To take this a step further, on an even simpler level than the central nervous system, one could argue that we don’t fully understand how the liver is an emergent property of the hepatocyte, etc., yet this lack of understanding does not change the reality of the observed phenomena, which is indeed prior epistomologically to our understanding of the biochemical and cellular phenomena.
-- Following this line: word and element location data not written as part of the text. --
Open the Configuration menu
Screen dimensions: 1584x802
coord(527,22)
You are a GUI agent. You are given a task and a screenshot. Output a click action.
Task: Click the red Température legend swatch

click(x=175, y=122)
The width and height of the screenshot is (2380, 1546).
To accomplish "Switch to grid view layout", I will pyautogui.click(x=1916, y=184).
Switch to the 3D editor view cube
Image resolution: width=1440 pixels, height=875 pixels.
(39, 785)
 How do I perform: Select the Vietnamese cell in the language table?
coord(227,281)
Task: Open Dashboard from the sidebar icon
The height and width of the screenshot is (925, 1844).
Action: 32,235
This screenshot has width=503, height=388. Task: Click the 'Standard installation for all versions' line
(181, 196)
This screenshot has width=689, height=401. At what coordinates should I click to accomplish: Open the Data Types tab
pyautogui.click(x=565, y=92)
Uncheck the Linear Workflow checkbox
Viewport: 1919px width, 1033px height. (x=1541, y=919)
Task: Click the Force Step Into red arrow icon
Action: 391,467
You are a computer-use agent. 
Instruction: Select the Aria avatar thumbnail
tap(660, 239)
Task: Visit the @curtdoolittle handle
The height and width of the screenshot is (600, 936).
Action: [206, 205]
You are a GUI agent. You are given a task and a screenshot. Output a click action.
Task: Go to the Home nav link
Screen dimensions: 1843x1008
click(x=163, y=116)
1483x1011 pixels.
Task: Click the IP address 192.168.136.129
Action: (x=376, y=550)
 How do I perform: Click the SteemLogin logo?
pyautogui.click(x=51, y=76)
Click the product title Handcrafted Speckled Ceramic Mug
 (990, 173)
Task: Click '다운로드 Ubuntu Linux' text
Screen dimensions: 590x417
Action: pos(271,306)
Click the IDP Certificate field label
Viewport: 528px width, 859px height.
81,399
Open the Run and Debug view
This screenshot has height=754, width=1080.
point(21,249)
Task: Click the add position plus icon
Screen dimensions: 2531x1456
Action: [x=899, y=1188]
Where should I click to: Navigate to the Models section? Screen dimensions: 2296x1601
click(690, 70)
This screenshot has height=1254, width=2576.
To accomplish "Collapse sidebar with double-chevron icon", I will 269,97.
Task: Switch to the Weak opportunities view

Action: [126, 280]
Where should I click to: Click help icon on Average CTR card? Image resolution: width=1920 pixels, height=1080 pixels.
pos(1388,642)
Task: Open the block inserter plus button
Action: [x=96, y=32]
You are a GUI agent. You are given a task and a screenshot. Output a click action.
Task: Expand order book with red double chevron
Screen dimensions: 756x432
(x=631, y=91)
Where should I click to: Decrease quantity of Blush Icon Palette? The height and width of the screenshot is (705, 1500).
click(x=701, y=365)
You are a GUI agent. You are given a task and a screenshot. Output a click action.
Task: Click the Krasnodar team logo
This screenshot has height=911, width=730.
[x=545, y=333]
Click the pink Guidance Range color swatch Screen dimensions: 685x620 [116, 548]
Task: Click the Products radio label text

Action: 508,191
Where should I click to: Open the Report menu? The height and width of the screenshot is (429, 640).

Your argument, then, if I understand it correctly is that there is somehow a biologic “halfway house” between free will and determinism which is not only observable, but that we know prior to any deeper scientific understanding. The argument made against this view is made in the assumptions about nature itself and not in the logic of the argument nor in empirical observation - which is hardly an argument at all. That is, Prof. Dilley repeatedly say that Prof Arnhart does not escape the materialistic determinism charge which is based on an argument that assumes a priori this very description of determinism!

The Strauss quote from his correspondence with Kojeve also more succinctly comes to mind ("the difference between Plato and Aristotle is that Aristotle believes that biology, as a mediation between knowledge of the inanimate and knowledge of man, is available").

Larry Arnhart said...

w,

Thank you. Your points are well stated, and they help to clarify what's at issue here.

w said...

Thank you for letting me post such a long comment. Your kind words are high praise.

-wbond

Greg R. Lawson said...

It would seem to me the core issue here is purpose.

Even if we could say that our observed morality and ethics are actually the result of an immanent, biological teleology (and I think Prof. Arnhart makes a solidly reasonable argument for this possibility), that would not answer the perpetual "why"?

It is the "why" that drives the cleaage between Plato and Aristotle.

If there is no "why", then nihilism is an obvious, and likely, consequence of there not being a truly transcendent purpose to all existance. After all, if there is nothing transcendent, then all is mere utility within the context of what is biologically (or physically) possible with no fundamental understanding of why that which is biologically (or physically) possible is so.

If there is any totality of purpose in the order of not just finite humans and other animals, but in the universe at large, it must be cosmological otherwise all is essentially meaningless happenstance where each small development can make sense in relation to its cause all the way back to the looming question of "First Cause." Yet, here the "First Cause" itself remains impenetrable.

In other words, without cosmology, we may know all of the small "whys" but never understand the big "why." Why is there anything rather than nothing.